BY STEVE KORTE
News-Democrat
ST. LOUIS - Quarterback Marc Bulger put away his golf clubs and said good-bye to his family in Pittsburgh, Pa., a couple of days before the opening of the St. Louis Rams' training camp on Wednesday.

"I was down to a 2, but now it's going to start going back up," Bulger said of his golf handicap. "I was a 3 last year, and I got it down to a 2 this year. I was bummed out. But I don't play golf for a living."

Bulger and the rest of the Rams players went back to work on Wednesday as they prepare for their season opener against the Denver Broncos on Sept. 10 at the Edward Jones Dome.

Bulger said his golf game wasn't good enough yet to participate in any celebrity tournaments like former Rams quarterback Chris Chandler.

"I played with Chandler when he was here, and his game was a little bit better than mine," Bulger said. "I figure when I'm done playing I'll have a little more time to practice."

Bulger sees training camp as a necessary evil.

"It's something that we need to do," Bulger said. "It's important to get back together. The heat isn't going to be real fun, but everybody is going through it whether you're in college, high school or the pros. It's just something that you need to go through if you're into football."

The Rams will hold their first practice from 9:20 to 11:35 a.m. today at Rams Park. The practice is open to the public.

The weather forecast calls for the temperature to be in the high 80s by late morning.

Rams cornerback Travis Fisher, who lives in Tallahassee, Fla., got ready for training camp by spending as much time outside in the heat as possible.

"I hung out in the sun a whole lot," Fisher said. "I went out in the hottest part of the day every day."

Most importantly, Fisher is healthy entering training camp.

Fisher struggled last season as he tried to tough out a groin injury. In retrospect, he believes he shouldn't have played with the injury.

"It wasn't very smart," Fisher said. "The past couple of years I'd been used to playing hurt. I played with a broken jaw and I played with a broken arm. The groin is a little bit different."

Fisher reported for training camp down to a trim 187 pounds.
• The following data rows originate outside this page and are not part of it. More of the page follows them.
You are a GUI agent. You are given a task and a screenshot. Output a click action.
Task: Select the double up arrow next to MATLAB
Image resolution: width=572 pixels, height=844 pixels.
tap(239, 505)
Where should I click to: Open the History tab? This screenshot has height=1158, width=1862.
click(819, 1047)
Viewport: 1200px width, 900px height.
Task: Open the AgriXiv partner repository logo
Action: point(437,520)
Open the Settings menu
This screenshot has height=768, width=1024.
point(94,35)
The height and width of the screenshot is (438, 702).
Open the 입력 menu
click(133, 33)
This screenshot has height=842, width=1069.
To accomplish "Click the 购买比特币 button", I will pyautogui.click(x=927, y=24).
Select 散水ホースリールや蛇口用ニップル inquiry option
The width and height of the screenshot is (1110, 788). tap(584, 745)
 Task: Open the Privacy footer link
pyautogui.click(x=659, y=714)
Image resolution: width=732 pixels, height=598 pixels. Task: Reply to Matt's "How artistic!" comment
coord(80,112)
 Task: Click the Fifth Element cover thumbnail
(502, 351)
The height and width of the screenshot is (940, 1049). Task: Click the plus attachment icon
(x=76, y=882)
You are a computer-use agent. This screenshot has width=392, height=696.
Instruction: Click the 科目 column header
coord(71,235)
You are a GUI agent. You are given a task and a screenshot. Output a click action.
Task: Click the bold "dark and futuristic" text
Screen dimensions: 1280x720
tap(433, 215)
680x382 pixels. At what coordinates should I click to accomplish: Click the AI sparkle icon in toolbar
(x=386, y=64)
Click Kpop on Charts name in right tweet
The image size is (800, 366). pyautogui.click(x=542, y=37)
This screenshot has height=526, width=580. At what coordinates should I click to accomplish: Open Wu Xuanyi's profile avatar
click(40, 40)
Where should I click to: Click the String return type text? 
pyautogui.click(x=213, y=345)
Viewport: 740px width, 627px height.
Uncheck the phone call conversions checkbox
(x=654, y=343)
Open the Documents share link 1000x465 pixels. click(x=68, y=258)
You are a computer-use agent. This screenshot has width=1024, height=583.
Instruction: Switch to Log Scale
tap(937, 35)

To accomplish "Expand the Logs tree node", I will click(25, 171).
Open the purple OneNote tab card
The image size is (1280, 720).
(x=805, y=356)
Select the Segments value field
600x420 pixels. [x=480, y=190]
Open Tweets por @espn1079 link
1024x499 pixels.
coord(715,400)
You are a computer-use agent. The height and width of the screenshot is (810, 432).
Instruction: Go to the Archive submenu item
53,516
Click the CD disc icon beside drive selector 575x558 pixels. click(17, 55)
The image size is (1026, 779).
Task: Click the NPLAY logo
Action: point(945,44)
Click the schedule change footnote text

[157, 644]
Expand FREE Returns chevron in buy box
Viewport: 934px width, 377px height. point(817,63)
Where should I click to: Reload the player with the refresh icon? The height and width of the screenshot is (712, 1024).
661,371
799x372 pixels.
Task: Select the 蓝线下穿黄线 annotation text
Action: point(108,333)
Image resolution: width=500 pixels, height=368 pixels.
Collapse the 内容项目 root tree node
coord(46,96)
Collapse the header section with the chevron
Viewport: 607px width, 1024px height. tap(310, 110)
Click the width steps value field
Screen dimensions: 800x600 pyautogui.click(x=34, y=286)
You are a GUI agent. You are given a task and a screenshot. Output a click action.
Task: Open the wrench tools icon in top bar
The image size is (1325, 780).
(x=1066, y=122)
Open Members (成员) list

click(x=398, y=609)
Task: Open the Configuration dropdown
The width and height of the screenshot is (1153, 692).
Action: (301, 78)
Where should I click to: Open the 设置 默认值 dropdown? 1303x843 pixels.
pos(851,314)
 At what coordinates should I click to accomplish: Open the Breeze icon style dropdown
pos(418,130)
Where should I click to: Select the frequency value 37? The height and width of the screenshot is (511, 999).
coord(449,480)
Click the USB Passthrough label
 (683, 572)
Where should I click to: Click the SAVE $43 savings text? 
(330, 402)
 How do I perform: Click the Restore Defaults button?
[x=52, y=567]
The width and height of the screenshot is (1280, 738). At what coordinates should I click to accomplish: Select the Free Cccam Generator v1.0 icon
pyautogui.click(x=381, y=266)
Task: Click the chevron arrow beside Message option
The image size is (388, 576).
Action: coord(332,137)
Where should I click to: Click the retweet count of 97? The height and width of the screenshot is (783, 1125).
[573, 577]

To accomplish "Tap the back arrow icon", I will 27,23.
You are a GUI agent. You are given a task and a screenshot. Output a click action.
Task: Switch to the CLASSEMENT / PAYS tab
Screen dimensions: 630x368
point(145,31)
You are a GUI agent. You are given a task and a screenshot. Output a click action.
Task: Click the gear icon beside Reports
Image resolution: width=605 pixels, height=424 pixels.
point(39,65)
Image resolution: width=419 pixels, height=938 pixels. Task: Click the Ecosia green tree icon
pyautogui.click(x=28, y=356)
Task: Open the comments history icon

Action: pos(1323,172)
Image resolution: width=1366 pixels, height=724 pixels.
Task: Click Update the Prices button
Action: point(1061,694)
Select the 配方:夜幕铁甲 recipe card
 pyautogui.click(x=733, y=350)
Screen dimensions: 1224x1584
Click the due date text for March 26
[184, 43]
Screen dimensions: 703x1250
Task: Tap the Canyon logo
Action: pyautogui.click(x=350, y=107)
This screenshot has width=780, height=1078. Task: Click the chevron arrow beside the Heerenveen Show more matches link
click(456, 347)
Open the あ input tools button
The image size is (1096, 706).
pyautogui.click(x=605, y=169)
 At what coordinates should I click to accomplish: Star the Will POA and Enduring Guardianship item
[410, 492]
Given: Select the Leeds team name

He sees the 2006 season as a make-or-break season for him financially because he'll be an unrestricted free agent when it's over.

The Rams are holding training camp at their training facility in Earth City, Mo., for the second straight year.

Players carted in a variety of creature comforts such as video games and foot massagers into the Holiday Inn Airport West on Wednesday morning.

Defensive end Brandon Green brought an acoustic guitar. He planned on playing some songs by country singer George Strait to relax.

"I think I sing very well, but I don't know if anybody would agree with me," Green said.

Rams rookie linebacker Tim McGarigle carried a couple of 12-packs of Red Bull energy drink into the team hotel.

"I'm just not a morning person," McGarigle said.

Players prefer holding training camp at their home base rather than setting up camp at Western Illinois University in Macomb, the team's summer home from 1996-2004.

"I don't like driving to Macomb," Rams cornerback Jerametrius Butler said. "The police are all along the side of the road looking for us so they can pull us over."

Butler said he hoped to go home to see his wife and kids during any breaks in camp. There's an eight-hour span between the morning practice and the night practice during two-a-days.

New coach Scott Linehan has warned that the Rams' training camp won't be a country club. Practices will be long and physical.

Rams defensive tackle La'Roi Glover said he wasn't worried since he's survived training camps run by such taskmasters as Mike Ditka (with New Orleans) and Bill Parcells (with Dallas).

"I've been through some of the toughest camps," Glover said. "Mike Ditka's camp was tough. Bill Parcells' camp was extremely tough. It's going to be tough regardless. The weather is going to make it tough. It's not going to be a cake walk, but I think it will prepare us to have a successful season."

Rams offensive guard Richie Incognito hasn't had full contact in football pads since the Alamo Bowl in 2003.

"I'm not looking forward to getting popped, I'm looking forward to popping some people," Incognito said.